Naquela manhã, havia redescoberto os jornais de meu pai. Esquecidos há anos em um canto mal iluminado do porão, contidos em um caixote que parecia quase ceder, tão velho quanto todos aqueles papéis. Estavam amarelados, empoeirados. Retirei alguns maços, lendo as manchetes de cada um. Procurava o que salvasse meu dia, algo interessante o suficiente para ser relembrado, mas irrelevante ao ponto de já ter sido esquecido. Para minha frustração, muitos possuíam aquelas mesmas notícias que se repetem ano após ano: "O crescente risco do aquecimento global", "Desigualdade social: Aumento no rendimento dos mais ricos e queda aos pobres", "Rio poluído obriga vilarejo a procurar uma nova fonte de água", "Pessoas temem a fome". Notícias que mostram que o mundo infindavelmente continua se degradando, uma degradação "natural", até então eu imaginava. No momento, simplesmente pensei que não poderia escrever algum bom artigo com aquilo.

O trabalho era minha maior preocupação. Apoiado à mesa, recluso em um cubículo, procurava nas segundas páginas, rezando para que meu chefe não cruzasse olhares comigo e reclamasse de minha falta de produtividade. Eram tempos pacatos, e tudo o que eu poderia escrever já estava sendo coberto por outra pessoa: Entretenimento, crime, esportes, e uma longa lista de tópicos com nomes já ao lado. Eram muitos jornalistas para pouca matéria, e eu não duraria muito lá.

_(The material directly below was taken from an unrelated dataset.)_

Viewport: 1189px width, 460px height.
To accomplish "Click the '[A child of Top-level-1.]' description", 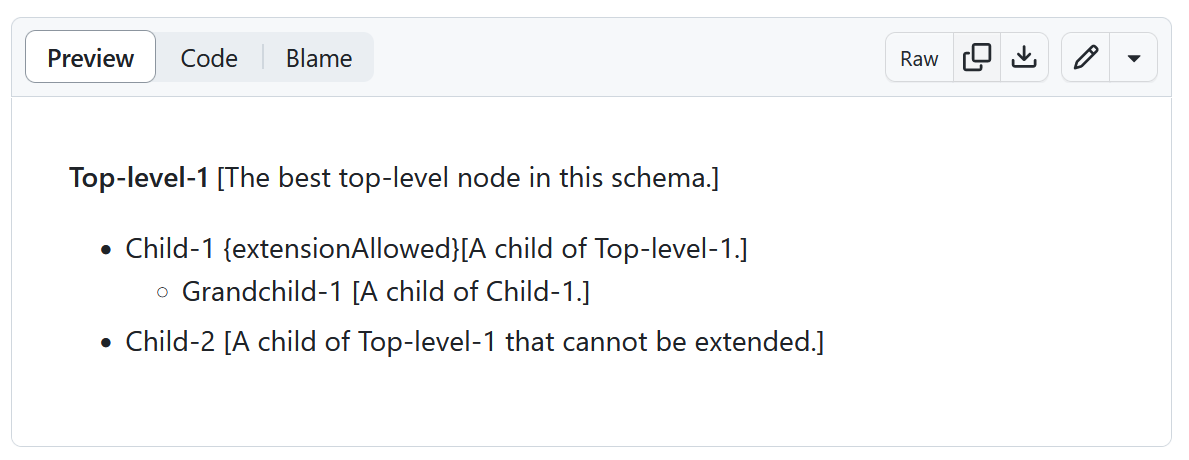I will 604,249.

Amaldiçoei aquele caixote enquanto descia as escadas para voltar para casa, nenhuma história havia saído dele. Como não ia mais ao trabalho de carro, a caixa seria somente um tremendo peso para carregar por todo o trajeto. Não havia mais dinheiro sequer para a gasolina. Era inverno, mas ainda assim estava quente.

Empurrei a porta. Naquele momento eram quatro horas, lembro-me de ter contemplado aquela tarde anêmica, dando seus primeiros sinais de despedida, e então me pus a andar. No primeiro virar de esquina, vi um homem à pouca distância, recostado à parede, destacava-se. Era bem vestido, em seu rosto havia um sorriso largo e convidativo - Agora, desprezível. Quando me aproximando, simplesmente por aquele ser meu caminho, chamou-me: "Boa tarde, companheiro." Tocando seu chapéu. "Olá!" Acenei com a cabeça ao perceber que falava comigo. Foi então que veio até mim, colocando as mãos no sobretudo caramelo, peculiar para um dia como aquele. "Você parece ter uma bela coleção de jornais, não estou certo?" Fitou-os, mas logo retomou seu olhar para mim. "Ah, estes? São antigos, trouxe-os de casa." O que automaticamente deduzi foi que desejava o jornal de hoje, que talvez tivesse pensado que eu era um entregador. "Eu posso vê-los?" Pareceu-me tão interessado que não pude rejeitá-lo, mesmo que desejasse somente voltar para casa.

Ali passamos alguns minutos, folheava delicadamente no cesto cada edição, correndo os olhos pelas manchetes e logo revelando outra. A face que vi era uma face de entusiasmo ao ler algumas delas, era como um colecionador tropeçando com uma raridade de seu ramo. "Você os venderia? Dez dólares por cada jornal?" No momento em que ofertou, já parecia ciente de que iria os levar. Mesmo que fossem de alguma forma queridos por um antepassado meu, precisava de dinheiro, eram dez dólares por algo que hoje não seria vendido por sequer cinquenta centavos. Foi o momento em que tudo começou.

Fomos, em silêncio, até um bar do outro lado da rua, com o único intuito de apoiar o caixote em uma mesa para assim facilitar o processo de pegar os jornais. Escolhia-os com facilidade, aqueles que citei no início e outros semelhantes, "O mundo afetado pela segunda guerra" , "Seca atordoa locais com falta de alimento", "A diminuta expectativa de vida para crianças de rua". Sua carteira era repleta de grandes notas, e sem hesitar me entregou 160 dólares, por aqueles 16 jornais velhos, e eu sequer questionei. "Traga-me se encontrar mais, certo?" Disse apertando minha mão. Para mim, era dinheiro "limpo" e fácil. Partimos em direções opostas.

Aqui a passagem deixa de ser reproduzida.